§ Work required:
Convert the listing below into a JSON list of strings, with each line as its own string and blank lines left out.

··· Data for this task ···

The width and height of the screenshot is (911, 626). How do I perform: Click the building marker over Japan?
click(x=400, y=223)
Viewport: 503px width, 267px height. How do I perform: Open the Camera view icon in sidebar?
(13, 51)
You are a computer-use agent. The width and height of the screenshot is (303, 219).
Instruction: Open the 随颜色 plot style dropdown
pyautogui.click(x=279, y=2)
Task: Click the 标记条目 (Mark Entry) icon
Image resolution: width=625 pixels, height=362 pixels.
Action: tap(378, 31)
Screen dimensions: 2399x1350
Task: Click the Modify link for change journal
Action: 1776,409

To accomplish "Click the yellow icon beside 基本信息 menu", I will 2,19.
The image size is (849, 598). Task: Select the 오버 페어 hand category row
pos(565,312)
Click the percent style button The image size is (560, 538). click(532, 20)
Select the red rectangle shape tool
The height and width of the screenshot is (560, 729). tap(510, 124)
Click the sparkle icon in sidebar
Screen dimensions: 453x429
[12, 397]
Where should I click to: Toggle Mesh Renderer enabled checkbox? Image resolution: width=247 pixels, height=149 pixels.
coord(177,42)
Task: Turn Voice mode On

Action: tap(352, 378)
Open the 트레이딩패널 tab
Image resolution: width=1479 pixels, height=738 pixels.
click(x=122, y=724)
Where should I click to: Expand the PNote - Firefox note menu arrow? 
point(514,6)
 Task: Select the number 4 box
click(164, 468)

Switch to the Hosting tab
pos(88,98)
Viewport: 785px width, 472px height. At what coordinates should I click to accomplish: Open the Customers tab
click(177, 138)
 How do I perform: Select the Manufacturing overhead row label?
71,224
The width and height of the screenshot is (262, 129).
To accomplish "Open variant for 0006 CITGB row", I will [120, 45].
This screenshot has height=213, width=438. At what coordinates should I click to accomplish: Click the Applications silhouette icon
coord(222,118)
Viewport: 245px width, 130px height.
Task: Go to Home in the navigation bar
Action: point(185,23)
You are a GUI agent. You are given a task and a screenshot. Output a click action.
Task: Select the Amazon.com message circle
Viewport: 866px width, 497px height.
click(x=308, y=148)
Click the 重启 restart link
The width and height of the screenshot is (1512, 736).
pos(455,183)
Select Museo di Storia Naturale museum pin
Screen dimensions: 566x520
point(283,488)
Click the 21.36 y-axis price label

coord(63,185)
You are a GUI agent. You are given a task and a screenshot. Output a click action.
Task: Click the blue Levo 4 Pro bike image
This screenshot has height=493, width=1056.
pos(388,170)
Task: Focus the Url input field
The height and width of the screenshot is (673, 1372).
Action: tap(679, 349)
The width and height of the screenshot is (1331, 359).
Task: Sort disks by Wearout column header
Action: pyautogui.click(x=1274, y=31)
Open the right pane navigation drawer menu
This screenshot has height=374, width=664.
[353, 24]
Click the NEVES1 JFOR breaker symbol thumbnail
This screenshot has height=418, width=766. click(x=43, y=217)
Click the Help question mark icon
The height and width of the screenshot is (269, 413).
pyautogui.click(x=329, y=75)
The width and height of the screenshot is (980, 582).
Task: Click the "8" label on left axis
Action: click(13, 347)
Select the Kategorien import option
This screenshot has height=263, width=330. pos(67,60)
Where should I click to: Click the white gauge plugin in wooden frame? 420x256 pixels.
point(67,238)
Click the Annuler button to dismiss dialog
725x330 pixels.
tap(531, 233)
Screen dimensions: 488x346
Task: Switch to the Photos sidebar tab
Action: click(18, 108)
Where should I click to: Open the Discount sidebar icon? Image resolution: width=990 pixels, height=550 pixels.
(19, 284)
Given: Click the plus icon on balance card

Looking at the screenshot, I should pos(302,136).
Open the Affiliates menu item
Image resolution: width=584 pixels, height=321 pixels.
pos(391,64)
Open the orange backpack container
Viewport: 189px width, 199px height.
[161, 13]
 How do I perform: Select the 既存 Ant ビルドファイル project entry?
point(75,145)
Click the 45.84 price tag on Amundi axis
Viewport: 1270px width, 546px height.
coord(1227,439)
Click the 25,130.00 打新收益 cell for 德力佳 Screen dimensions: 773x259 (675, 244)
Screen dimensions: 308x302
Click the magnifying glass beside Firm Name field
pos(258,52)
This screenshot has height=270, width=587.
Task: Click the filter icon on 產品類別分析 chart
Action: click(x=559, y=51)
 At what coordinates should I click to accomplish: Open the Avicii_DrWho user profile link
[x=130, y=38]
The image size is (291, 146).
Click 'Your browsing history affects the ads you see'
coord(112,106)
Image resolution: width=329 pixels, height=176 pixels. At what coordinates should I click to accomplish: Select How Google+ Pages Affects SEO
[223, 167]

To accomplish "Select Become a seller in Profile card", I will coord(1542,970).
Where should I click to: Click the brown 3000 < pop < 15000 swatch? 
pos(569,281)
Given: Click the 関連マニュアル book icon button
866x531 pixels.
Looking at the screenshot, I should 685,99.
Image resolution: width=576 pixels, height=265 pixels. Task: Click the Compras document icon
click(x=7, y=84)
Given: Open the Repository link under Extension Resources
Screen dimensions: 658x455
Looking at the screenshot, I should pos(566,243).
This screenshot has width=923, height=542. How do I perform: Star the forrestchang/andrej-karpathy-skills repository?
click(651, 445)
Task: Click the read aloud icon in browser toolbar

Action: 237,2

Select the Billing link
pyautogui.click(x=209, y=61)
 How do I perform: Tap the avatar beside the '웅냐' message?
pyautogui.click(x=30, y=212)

···

§ Answer:
[
  "The width and height of the screenshot is (911, 626). How do I perform: Click the building marker over Japan?",
  "click(x=400, y=223)",
  "Viewport: 503px width, 267px height. How do I perform: Open the Camera view icon in sidebar?",
  "(13, 51)",
  "You are a computer-use agent. The width and height of the screenshot is (303, 219).",
  "Instruction: Open the 随颜色 plot style dropdown",
  "pyautogui.click(x=279, y=2)",
  "Task: Click the 标记条目 (Mark Entry) icon",
  "Image resolution: width=625 pixels, height=362 pixels.",
  "Action: tap(378, 31)",
  "Screen dimensions: 2399x1350",
  "Task: Click the Modify link for change journal",
  "Action: 1776,409",
  "To accomplish \"Click the yellow icon beside 基本信息 menu\", I will 2,19.",
  "The image size is (849, 598). Task: Select the 오버 페어 hand category row",
  "pos(565,312)",
  "Click the percent style button The image size is (560, 538). click(532, 20)",
  "Select the red rectangle shape tool",
  "The height and width of the screenshot is (560, 729). tap(510, 124)",
  "Click the sparkle icon in sidebar",
  "Screen dimensions: 453x429",
  "[12, 397]",
  "Where should I click to: Toggle Mesh Renderer enabled checkbox? Image resolution: width=247 pixels, height=149 pixels.",
  "coord(177,42)",
  "Task: Turn Voice mode On",
  "Action: tap(352, 378)",
  "Open the 트레이딩패널 tab",
  "Image resolution: width=1479 pixels, height=738 pixels.",
  "click(x=122, y=724)",
  "Where should I click to: Expand the PNote - Firefox note menu arrow? ",
  "point(514,6)",
  " Task: Select the number 4 box",
  "click(164, 468)",
  "Switch to the Hosting tab",
  "pos(88,98)",
  "Viewport: 785px width, 472px height. At what coordinates should I click to accomplish: Open the Customers tab",
  "click(177, 138)",
  " How do I perform: Select the Manufacturing overhead row label?",
  "71,224",
  "The width and height of the screenshot is (262, 129).",
  "To accomplish \"Open variant for 0006 CITGB row\", I will [120, 45].",
  "This screenshot has height=213, width=438. At what coordinates should I click to accomplish: Click the Applications silhouette icon",
  "coord(222,118)",
  "Viewport: 245px width, 130px height.",
  "Task: Go to Home in the navigation bar",
  "Action: point(185,23)",
  "You are a GUI agent. You are given a task and a screenshot. Output a click action.",
  "Task: Select the Amazon.com message circle",
  "Viewport: 866px width, 497px height.",
  "click(x=308, y=148)",
  "Click the 重启 restart link",
  "The width and height of the screenshot is (1512, 736).",
  "pos(455,183)",
  "Select Museo di Storia Naturale museum pin",
  "Screen dimensions: 566x520",
  "point(283,488)",
  "Click the 21.36 y-axis price label",
  "coord(63,185)",
  "You are a GUI agent. You are given a task and a screenshot. Output a click action.",
  "Task: Click the blue Levo 4 Pro bike image",
  "This screenshot has height=493, width=1056.",
  "pos(388,170)",
  "Task: Focus the Url input field",
  "The height and width of the screenshot is (673, 1372).",
  "Action: tap(679, 349)",
  "The width and height of the screenshot is (1331, 359).",
  "Task: Sort disks by Wearout column header",
  "Action: pyautogui.click(x=1274, y=31)",
  "Open the right pane navigation drawer menu",
  "This screenshot has height=374, width=664.",
  "[353, 24]",
  "Click the NEVES1 JFOR breaker symbol thumbnail",
  "This screenshot has height=418, width=766. click(x=43, y=217)",
  "Click the Help question mark icon",
  "The height and width of the screenshot is (269, 413).",
  "pyautogui.click(x=329, y=75)",
  "The width and height of the screenshot is (980, 582).",
  "Task: Click the \"8\" label on left axis",
  "Action: click(13, 347)",
  "Select the Kategorien import option",
  "This screenshot has height=263, width=330. pos(67,60)",
  "Where should I click to: Click the white gauge plugin in wooden frame? 420x256 pixels.",
  "point(67,238)",
  "Click the Annuler button to dismiss dialog",
  "725x330 pixels.",
  "tap(531, 233)",
  "Screen dimensions: 488x346",
  "Task: Switch to the Photos sidebar tab",
  "Action: click(18, 108)",
  "Where should I click to: Open the Discount sidebar icon? Image resolution: width=990 pixels, height=550 pixels.",
  "(19, 284)",
  "Given: Click the plus icon on balance card",
  "Looking at the screenshot, I should pos(302,136).",
  "Open the Affiliates menu item",
  "Image resolution: width=584 pixels, height=321 pixels.",
  "pos(391,64)",
  "Open the orange backpack container",
  "Viewport: 189px width, 199px height.",
  "[161, 13]",
  " How do I perform: Select the 既存 Ant ビルドファイル project entry?",
  "point(75,145)",
  "Click the 45.84 price tag on Amundi axis",
  "Viewport: 1270px width, 546px height.",
  "coord(1227,439)",
  "Click the 25,130.00 打新收益 cell for 德力佳 Screen dimensions: 773x259 (675, 244)",
  "Screen dimensions: 308x302",
  "Click the magnifying glass beside Firm Name field",
  "pos(258,52)",
  "This screenshot has height=270, width=587.",
  "Task: Click the filter icon on 產品類別分析 chart",
  "Action: click(x=559, y=51)",
  " At what coordinates should I click to accomplish: Open the Avicii_DrWho user profile link",
  "[x=130, y=38]",
  "The image size is (291, 146).",
  "Click 'Your browsing history affects the ads you see'",
  "coord(112,106)",
  "Image resolution: width=329 pixels, height=176 pixels. At what coordinates should I click to accomplish: Select How Google+ Pages Affects SEO",
  "[223, 167]",
  "To accomplish \"Select Become a seller in Profile card\", I will coord(1542,970).",
  "Where should I click to: Click the brown 3000 < pop < 15000 swatch? ",
  "pos(569,281)",
  "Given: Click the 関連マニュアル book icon button",
  "866x531 pixels.",
  "Looking at the screenshot, I should 685,99.",
  "Image resolution: width=576 pixels, height=265 pixels. Task: Click the Compras document icon",
  "click(x=7, y=84)",
  "Given: Open the Repository link under Extension Resources",
  "Screen dimensions: 658x455",
  "Looking at the screenshot, I should pos(566,243).",
  "This screenshot has width=923, height=542. How do I perform: Star the forrestchang/andrej-karpathy-skills repository?",
  "click(651, 445)",
  "Task: Click the read aloud icon in browser toolbar",
  "Action: 237,2",
  "Select the Billing link",
  "pyautogui.click(x=209, y=61)",
  " How do I perform: Tap the avatar beside the '웅냐' message?",
  "pyautogui.click(x=30, y=212)"
]